De início, o YouTube fez pouco para reprimir esse tipo de conteúdo. Depois, perdeu anunciantes com os relatos de que pedófilos estavam usando as seções de comentários na plataforma, às vezes até publicando links para acesso a pornografia infantil.
O YouTube também anunciou que vídeos com a Momo não serão mais monetizados (ter anúncios, antes, durante e no fim dos clipes), mesmo se eles forem publicados por organizações de notícias, como reportagens sobre o fenômeno.
Como todas as lendas urbanas, “há um princípio de verdade nos [desafios do suicídio on-line], nas quais o cyberbullying acontece. A extorsão sexual acontece também”, diz Radford. “Essas coisas são reais.”
Os pais que estão preocupados com a exposição dos seus filhos a imagens perturbadoras nas redes sociais devem ter uma conversa franca com eles sobre o uso da internet, explica Foreman.
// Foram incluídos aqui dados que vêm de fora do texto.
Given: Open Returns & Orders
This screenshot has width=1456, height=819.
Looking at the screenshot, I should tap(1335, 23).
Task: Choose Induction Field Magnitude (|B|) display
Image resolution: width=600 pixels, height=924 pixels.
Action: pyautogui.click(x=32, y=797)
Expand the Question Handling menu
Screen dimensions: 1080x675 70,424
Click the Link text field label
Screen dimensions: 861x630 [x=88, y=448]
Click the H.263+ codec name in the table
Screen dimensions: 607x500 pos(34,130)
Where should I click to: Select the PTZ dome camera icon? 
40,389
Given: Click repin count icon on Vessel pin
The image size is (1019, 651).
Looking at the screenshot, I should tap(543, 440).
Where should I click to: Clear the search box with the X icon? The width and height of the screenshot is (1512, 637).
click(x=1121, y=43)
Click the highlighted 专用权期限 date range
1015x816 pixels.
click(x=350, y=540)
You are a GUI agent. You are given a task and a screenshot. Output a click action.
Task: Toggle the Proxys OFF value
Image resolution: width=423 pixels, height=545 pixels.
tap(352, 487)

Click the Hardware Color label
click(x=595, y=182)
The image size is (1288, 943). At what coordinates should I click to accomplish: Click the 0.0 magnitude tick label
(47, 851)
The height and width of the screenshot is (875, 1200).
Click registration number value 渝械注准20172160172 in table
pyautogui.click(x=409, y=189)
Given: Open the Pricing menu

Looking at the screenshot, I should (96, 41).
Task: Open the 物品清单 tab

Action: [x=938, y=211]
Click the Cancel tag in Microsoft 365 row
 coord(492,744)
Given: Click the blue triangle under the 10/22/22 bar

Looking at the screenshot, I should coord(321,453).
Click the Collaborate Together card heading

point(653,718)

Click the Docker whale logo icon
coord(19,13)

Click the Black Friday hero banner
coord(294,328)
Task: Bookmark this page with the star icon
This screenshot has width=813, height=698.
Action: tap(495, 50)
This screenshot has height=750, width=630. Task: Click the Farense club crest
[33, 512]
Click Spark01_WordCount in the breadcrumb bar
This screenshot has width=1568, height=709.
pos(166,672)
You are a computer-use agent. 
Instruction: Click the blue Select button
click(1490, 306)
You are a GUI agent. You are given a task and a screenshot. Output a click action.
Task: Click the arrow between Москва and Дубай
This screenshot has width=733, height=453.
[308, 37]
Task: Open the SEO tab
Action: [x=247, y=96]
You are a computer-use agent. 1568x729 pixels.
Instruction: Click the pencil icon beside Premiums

"Precisamos lembrar aos pais que estão essas coisas funcionam como como estranhos dando doces nas ruas, mas em uma nova mídia", diz ela. Além de implementar o controle dos pais e os filtros em todos os dispositivos de seus filhos, os pais também devem "dizer [aos filhos]: Você pode ver algumas coisas estranhas, se encontrá-las, desligue-as. E me avise”, ela explica.
Enquanto o risco de ver conteúdo perturbador nas redes sociais é muito real, a ideia de uma misteriosa cabala de sociopatas tecnicistas se comunicando com crianças por meio de WhatsApp e pedindo que eles se matem é muito ridícula para ser plausível.
"Se você pensar sobre isso, os adultos têm dificuldade em conseguir que os adolescentes limpem seus quartos. Muito menos levar as crianças a realizar uma série de tarefas cada vez mais bizarras por 50 dias consecutivos", diz Radford.
Em última análise, a internet é um lugar muito assustador para as crianças, e os pais têm muitos motivos para surtar. Provavelmente, contudo, não há necessidade de adicionar a escultura de uma personagem japonesa na lista.